The Great Lakes featured high abundances of cisco (Coregonus artedi) until the mid- 1900s when their stocks collapsed. Since that time, the stocks have rebounded in Lake Superior, although they once again appear to be in decline. The original decline in the mid-1900s was attributed to a variety of anthropogenic factors including overfishing, pollution, and introduced species. Even when stocks were abundant, it was noted that large spawning stocks did not necessarily lead to large recruitment classes and, similarly, small spawning stocks could sometimes result in large recruitment classes. Factors quantitatively linked to recruitment have been evaluated previously using Ricker stock-recruitment models.

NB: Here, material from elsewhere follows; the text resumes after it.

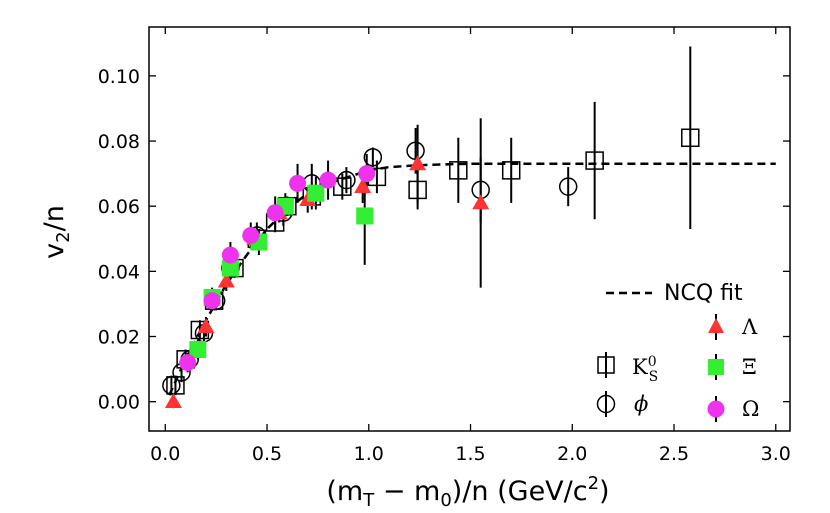  I want to click on y-axis-label: v2/n, so click(56, 232).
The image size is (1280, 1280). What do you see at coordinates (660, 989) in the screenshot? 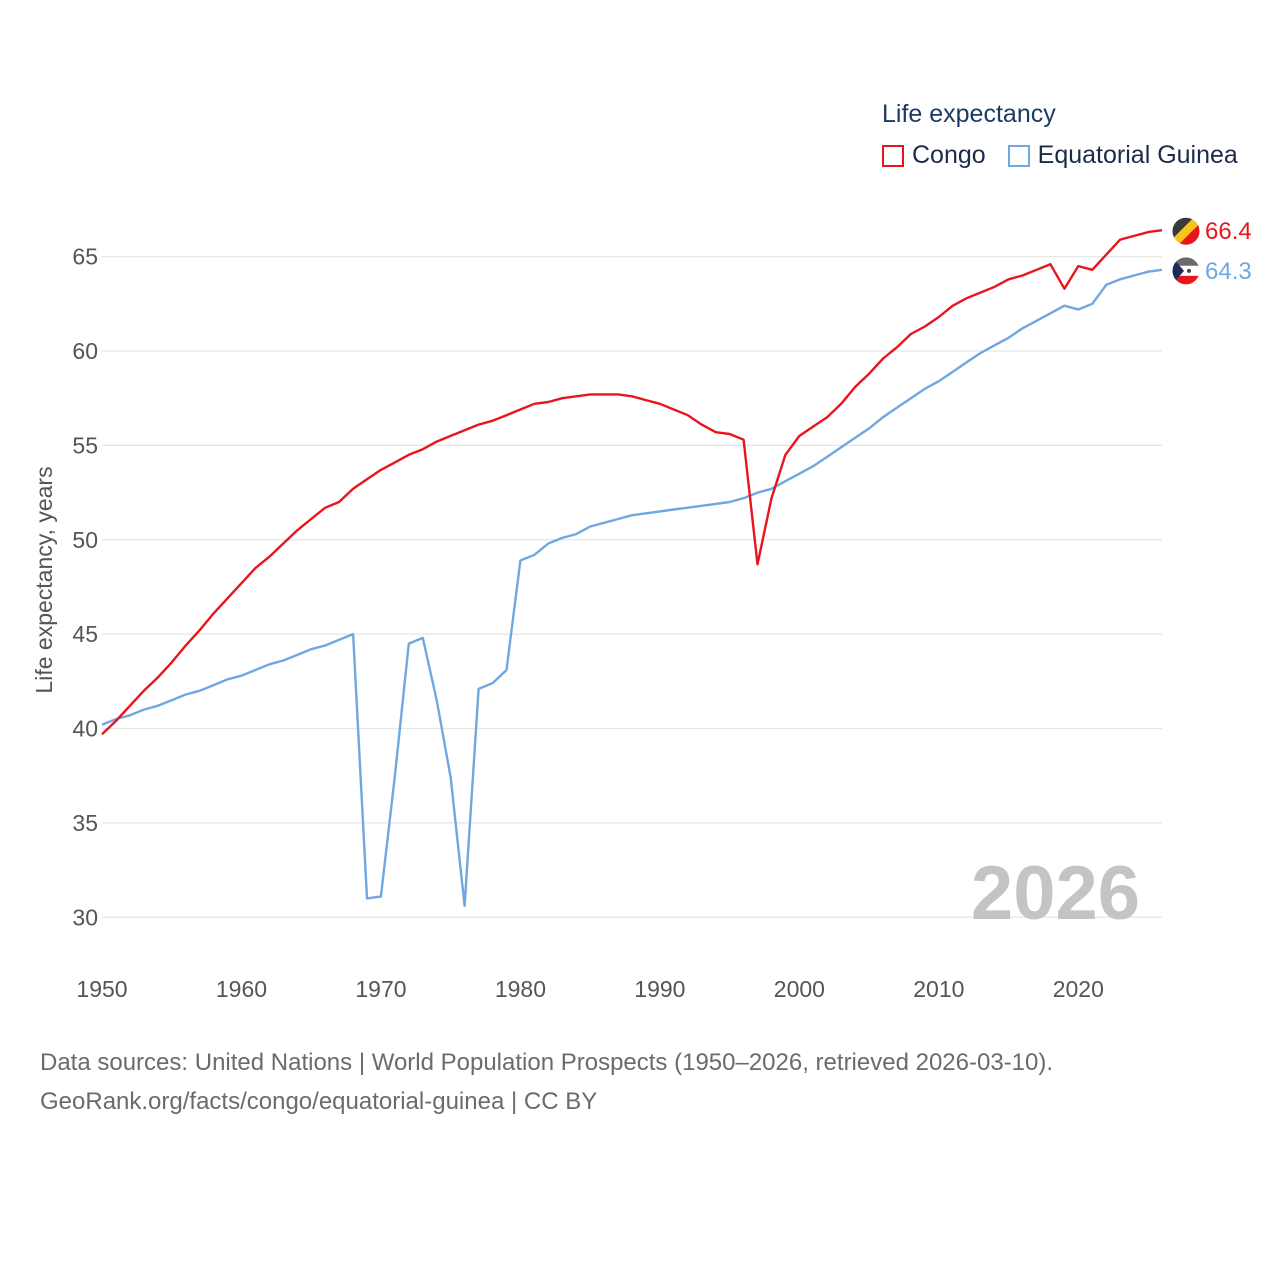
I see `x-tick-label-1990: 1990` at bounding box center [660, 989].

Our project will build on existing knowledge of cisco life history dynamics by aggregating historical and contemporary datasets collected on Lake Superior. We are using a multi-faceted approach to compare the impacts of environmental covariates on cisco life stages. One method is the Bad Recruitment Paradigm which emphasizes the importance of environmental extremes and how the impacts of these extreme thresholds can lead to bad recruitment based on cisco tolerance. We are looking at the effects of air and water temperatures, wind speeds, and seasonal average ice coverage.

Another approach is using a Multivariate Auto-Regressive State Space model that looks at the suite of environmental covariates and helps select which of the environmental influences has the most impact to high or low recruitment years. We plan to supplement this with Boosted Regression Trees or a Random Forest Model.